I am having the hardest time finding a quality custom (plastisol) heat transfer vendor that offers low minimums and quick turn around. I thought I had found "the one" but am still waiting on my order I submitted 3 weeks ago to be filled and getting the run around every time I call. 

I am very new to this business (about 6 weeks in) so I don't need 50 transfers at one time. Maybe 10 (15 at the most) and I also don't want to pay an arm, leg and my firstborn or have to wait for weeks to get feedback or products from my vendor. 

Any suggestions? I've already checked Transfer Express & ProWorld. I'd really prefer a smaller company so that I can build a personal relationship. Maybe I'm asking for too much.


----------



## royster13 (Aug 14, 2007)

At the start of this forum section there is a "sticky" with a large list of transfer vendors......
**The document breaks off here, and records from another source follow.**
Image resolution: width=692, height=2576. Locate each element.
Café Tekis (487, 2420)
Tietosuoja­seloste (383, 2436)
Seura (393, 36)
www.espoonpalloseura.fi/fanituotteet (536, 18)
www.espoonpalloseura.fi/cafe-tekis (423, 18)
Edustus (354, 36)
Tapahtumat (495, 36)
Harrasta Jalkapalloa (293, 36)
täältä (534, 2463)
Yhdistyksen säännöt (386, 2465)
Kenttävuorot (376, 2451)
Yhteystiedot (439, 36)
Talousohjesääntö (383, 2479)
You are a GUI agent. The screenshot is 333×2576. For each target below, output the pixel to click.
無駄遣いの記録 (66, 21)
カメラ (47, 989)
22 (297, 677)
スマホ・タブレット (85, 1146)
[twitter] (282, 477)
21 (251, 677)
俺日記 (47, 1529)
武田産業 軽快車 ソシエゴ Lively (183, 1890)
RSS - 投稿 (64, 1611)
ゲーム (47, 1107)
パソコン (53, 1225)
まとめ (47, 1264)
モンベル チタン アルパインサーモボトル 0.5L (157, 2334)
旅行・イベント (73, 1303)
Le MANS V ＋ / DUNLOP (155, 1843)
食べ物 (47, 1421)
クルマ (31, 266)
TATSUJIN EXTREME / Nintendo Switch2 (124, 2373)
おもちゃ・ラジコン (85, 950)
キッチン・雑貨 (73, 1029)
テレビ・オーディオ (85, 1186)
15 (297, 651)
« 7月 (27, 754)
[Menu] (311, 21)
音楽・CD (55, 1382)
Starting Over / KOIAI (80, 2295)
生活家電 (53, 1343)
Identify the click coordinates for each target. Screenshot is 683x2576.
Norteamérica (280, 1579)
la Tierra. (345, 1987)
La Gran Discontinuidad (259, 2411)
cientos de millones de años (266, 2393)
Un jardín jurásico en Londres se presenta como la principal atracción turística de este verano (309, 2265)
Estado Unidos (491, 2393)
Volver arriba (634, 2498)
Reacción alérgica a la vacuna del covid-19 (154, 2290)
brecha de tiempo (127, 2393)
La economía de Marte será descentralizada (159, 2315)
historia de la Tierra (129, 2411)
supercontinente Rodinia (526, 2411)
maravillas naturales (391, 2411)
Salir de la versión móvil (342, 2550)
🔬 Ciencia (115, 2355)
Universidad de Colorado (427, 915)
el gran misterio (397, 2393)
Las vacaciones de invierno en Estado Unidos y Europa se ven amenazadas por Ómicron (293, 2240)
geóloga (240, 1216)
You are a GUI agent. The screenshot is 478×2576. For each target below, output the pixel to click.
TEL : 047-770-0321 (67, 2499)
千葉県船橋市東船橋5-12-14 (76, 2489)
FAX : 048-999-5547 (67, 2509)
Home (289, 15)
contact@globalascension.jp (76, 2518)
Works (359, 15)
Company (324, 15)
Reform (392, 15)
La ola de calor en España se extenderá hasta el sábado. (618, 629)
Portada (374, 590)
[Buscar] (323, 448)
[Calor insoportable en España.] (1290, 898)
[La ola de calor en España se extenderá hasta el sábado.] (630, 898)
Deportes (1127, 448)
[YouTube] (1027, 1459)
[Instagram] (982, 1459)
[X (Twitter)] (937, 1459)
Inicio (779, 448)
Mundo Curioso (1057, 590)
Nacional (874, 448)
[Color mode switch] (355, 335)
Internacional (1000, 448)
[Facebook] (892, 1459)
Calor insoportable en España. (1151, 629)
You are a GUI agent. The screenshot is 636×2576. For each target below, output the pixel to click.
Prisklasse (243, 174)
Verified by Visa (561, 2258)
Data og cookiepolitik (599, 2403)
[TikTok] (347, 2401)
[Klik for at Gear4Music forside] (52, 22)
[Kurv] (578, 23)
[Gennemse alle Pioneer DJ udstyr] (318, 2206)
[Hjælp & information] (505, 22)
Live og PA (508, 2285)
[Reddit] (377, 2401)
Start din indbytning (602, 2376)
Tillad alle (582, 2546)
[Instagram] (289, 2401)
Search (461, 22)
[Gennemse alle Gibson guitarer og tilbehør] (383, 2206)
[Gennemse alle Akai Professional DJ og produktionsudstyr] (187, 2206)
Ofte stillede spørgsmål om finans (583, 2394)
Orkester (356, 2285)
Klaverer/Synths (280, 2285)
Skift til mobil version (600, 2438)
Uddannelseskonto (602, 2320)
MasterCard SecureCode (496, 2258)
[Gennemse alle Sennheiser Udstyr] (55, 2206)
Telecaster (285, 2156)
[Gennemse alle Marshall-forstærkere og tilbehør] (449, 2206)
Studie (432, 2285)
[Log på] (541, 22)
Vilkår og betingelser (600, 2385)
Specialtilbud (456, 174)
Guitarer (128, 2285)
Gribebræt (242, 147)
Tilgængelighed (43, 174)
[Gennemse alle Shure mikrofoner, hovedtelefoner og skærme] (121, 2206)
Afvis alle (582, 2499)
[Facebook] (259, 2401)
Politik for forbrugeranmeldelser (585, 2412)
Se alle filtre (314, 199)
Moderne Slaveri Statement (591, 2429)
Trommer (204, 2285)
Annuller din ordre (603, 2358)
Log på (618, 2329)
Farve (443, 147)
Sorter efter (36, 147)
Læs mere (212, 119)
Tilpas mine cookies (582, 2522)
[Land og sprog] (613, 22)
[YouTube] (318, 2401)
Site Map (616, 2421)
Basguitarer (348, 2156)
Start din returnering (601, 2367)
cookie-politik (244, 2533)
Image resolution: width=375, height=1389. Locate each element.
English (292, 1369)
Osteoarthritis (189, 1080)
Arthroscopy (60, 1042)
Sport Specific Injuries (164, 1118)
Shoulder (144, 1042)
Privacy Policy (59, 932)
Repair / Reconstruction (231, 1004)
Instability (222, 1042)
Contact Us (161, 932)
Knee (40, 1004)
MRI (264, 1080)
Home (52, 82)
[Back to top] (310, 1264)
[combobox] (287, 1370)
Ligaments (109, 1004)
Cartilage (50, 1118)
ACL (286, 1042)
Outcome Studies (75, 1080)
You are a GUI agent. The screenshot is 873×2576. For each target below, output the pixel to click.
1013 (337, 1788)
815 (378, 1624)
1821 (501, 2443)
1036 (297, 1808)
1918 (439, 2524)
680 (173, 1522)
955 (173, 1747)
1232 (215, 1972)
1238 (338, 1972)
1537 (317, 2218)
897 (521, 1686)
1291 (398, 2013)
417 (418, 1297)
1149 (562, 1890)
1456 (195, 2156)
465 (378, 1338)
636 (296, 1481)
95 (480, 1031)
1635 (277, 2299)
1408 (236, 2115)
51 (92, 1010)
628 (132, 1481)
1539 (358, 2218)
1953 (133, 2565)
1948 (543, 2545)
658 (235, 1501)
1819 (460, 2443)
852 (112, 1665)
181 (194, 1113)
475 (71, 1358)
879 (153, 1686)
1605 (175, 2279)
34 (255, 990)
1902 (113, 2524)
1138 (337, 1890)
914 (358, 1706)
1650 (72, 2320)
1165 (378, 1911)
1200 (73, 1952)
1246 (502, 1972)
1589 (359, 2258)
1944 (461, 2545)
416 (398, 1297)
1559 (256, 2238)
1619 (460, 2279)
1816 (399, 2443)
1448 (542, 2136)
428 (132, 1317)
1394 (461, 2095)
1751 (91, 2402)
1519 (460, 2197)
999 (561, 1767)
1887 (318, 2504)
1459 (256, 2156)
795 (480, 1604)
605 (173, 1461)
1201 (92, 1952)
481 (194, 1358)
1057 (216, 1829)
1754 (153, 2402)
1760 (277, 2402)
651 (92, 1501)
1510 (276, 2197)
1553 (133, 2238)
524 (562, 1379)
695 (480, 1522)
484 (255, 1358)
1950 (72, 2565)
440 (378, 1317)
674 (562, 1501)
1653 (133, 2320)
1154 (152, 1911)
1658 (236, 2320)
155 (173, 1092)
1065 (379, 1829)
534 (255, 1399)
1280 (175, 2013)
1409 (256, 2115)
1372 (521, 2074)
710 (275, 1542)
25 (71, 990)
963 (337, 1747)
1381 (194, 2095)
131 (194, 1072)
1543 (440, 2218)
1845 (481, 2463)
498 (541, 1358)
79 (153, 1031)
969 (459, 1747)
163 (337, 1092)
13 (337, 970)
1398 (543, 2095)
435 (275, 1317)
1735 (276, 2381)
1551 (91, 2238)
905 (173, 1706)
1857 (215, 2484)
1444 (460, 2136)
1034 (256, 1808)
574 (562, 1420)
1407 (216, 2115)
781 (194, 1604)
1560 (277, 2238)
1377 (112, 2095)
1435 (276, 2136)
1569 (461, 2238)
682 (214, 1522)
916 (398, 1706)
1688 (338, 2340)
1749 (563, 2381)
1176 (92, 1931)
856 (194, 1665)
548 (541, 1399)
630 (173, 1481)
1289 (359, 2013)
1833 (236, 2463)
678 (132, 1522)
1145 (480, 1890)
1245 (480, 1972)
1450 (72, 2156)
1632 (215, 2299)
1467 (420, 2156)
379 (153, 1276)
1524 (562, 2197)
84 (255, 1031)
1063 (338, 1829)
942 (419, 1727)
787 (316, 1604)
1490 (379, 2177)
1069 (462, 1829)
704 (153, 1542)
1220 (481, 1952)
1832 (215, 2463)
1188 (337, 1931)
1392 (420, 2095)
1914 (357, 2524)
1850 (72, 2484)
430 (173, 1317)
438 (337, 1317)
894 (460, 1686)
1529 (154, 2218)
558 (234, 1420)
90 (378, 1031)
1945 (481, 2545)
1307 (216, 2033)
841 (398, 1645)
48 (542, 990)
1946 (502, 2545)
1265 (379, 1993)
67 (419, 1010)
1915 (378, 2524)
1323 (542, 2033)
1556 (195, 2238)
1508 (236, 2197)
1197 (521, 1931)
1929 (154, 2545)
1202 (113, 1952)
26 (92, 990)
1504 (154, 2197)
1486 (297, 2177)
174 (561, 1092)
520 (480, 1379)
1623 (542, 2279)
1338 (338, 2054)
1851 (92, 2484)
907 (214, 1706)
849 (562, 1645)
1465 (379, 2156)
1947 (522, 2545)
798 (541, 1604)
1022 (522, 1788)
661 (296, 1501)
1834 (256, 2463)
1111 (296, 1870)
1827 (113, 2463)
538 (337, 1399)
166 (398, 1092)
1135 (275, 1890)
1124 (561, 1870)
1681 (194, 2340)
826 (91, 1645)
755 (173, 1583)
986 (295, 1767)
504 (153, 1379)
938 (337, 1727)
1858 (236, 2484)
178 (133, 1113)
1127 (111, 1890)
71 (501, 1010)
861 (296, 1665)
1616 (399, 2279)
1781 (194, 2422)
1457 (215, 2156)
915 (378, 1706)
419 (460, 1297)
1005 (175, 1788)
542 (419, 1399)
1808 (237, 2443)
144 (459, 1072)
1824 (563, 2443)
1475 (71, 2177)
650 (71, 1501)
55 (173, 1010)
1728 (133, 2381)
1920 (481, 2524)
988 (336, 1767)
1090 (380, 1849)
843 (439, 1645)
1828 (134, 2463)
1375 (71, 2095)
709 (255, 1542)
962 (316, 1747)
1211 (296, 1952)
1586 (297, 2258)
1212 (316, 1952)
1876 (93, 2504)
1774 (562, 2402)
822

As far as small firms, while they are nice folks, they usually have slow service......F&M, Versatranz, Dowling, Transfer Express are big and can typically ship the next day.....


----------



## vikvarwoo (Jan 22, 2013)

Royster, I am perusing that list now. Thank you.


----------



## selanac (Jan 8, 2007)

Vik, let us know your progress. I'd like to know how much you pay for low minimums, and next day or whatever time frame you pick.


----------



## Don2276 (Oct 4, 2010)

vikvarwoo said:


> I am having the hardest time finding a quality custom (plastisol) heat transfer vendor that offers low minimums and quick turn around. I thought I had found "the one" but am still waiting on my order I submitted 3 weeks ago to be filled and getting the run around every time I call.
> 
> I am very new to this business (about 6 weeks in) so I don't need 50 transfers at one time. Maybe 10 (15 at the most) and I also don't want to pay an arm, leg and my firstborn or have to wait for weeks to get feedback or products from my vendor.
> 
> Any suggestions? I've already checked Transfer Express & ProWorld. I'd really prefer a smaller company so that I can build a personal relationship. Maybe I'm asking for too much.


 
I have been using F and M Expressions 15 cent 1 color transfers with great sucess. $20.00 set up and 15 cents per print so for 2 dozen prints its still only about a $1.00 a print. Good Luck on your search


----------



## vikvarwoo (Jan 22, 2013)

selanac said:


> Vik, let us know your progress. I'd like to know how much you pay for low minimums, and next day or whatever time frame you pick.


Will do! I've been in touch with Artbrands and Howard Graphic Design and am waiting on samples from them.


----------



## SDees (Mar 16, 2012)

Don2276 said:


> I have been using F and M Expressions 15 cent 1 color transfers with great sucess. $20.00 set up and 15 cents per print so for 2 dozen prints its still only about a $1.00 a print. Good Luck on your search


Yeah I don't see anybody really beating those prices. Great resource, thank you.


----------



## wormil (Jan 7, 2008)

vikvarwoo said:


> ...am still waiting on my order I submitted 3 weeks ago to be filled and getting the run around every time I call.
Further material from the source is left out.